→ Material provided:
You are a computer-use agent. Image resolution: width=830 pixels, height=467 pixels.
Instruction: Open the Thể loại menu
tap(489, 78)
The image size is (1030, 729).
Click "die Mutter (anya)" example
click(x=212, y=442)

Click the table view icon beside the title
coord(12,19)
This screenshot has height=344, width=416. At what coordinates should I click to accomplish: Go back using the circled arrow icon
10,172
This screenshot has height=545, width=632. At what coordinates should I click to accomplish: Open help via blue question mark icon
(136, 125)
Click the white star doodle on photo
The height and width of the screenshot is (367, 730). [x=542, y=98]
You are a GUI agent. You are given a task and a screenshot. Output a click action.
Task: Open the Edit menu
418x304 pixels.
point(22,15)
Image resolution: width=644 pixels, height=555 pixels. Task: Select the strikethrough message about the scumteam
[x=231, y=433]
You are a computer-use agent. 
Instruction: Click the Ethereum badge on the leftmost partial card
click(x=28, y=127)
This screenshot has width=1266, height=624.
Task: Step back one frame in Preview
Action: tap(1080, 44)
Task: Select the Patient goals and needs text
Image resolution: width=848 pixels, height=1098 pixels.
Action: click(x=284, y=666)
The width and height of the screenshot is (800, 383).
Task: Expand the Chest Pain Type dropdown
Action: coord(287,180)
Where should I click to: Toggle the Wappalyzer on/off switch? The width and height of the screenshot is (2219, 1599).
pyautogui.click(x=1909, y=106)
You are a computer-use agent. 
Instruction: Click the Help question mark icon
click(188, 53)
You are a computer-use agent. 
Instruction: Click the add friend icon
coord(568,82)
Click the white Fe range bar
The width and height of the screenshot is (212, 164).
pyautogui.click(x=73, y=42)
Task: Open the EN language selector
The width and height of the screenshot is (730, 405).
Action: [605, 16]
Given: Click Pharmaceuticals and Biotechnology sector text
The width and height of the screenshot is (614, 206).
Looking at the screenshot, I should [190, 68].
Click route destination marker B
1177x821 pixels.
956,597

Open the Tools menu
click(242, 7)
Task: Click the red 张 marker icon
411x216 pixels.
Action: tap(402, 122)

→ Your objective:
Would you reproduce the whole listing exactly as it stands?

→ Answer to this task:
You are a computer-use agent. Image resolution: width=830 pixels, height=467 pixels.
Instruction: Open the Thể loại menu
tap(489, 78)
The image size is (1030, 729).
Click "die Mutter (anya)" example
click(x=212, y=442)

Click the table view icon beside the title
coord(12,19)
This screenshot has height=344, width=416. At what coordinates should I click to accomplish: Go back using the circled arrow icon
10,172
This screenshot has height=545, width=632. At what coordinates should I click to accomplish: Open help via blue question mark icon
(136, 125)
Click the white star doodle on photo
The height and width of the screenshot is (367, 730). [x=542, y=98]
You are a GUI agent. You are given a task and a screenshot. Output a click action.
Task: Open the Edit menu
418x304 pixels.
point(22,15)
Image resolution: width=644 pixels, height=555 pixels. Task: Select the strikethrough message about the scumteam
[x=231, y=433]
You are a computer-use agent. 
Instruction: Click the Ethereum badge on the leftmost partial card
click(x=28, y=127)
This screenshot has width=1266, height=624.
Task: Step back one frame in Preview
Action: tap(1080, 44)
Task: Select the Patient goals and needs text
Image resolution: width=848 pixels, height=1098 pixels.
Action: click(x=284, y=666)
The width and height of the screenshot is (800, 383).
Task: Expand the Chest Pain Type dropdown
Action: coord(287,180)
Where should I click to: Toggle the Wappalyzer on/off switch? The width and height of the screenshot is (2219, 1599).
pyautogui.click(x=1909, y=106)
You are a computer-use agent. 
Instruction: Click the Help question mark icon
click(188, 53)
You are a computer-use agent. 
Instruction: Click the add friend icon
coord(568,82)
Click the white Fe range bar
The width and height of the screenshot is (212, 164).
pyautogui.click(x=73, y=42)
Task: Open the EN language selector
The width and height of the screenshot is (730, 405).
Action: [605, 16]
Given: Click Pharmaceuticals and Biotechnology sector text
The width and height of the screenshot is (614, 206).
Looking at the screenshot, I should [190, 68].
Click route destination marker B
1177x821 pixels.
956,597

Open the Tools menu
click(242, 7)
Task: Click the red 张 marker icon
411x216 pixels.
Action: tap(402, 122)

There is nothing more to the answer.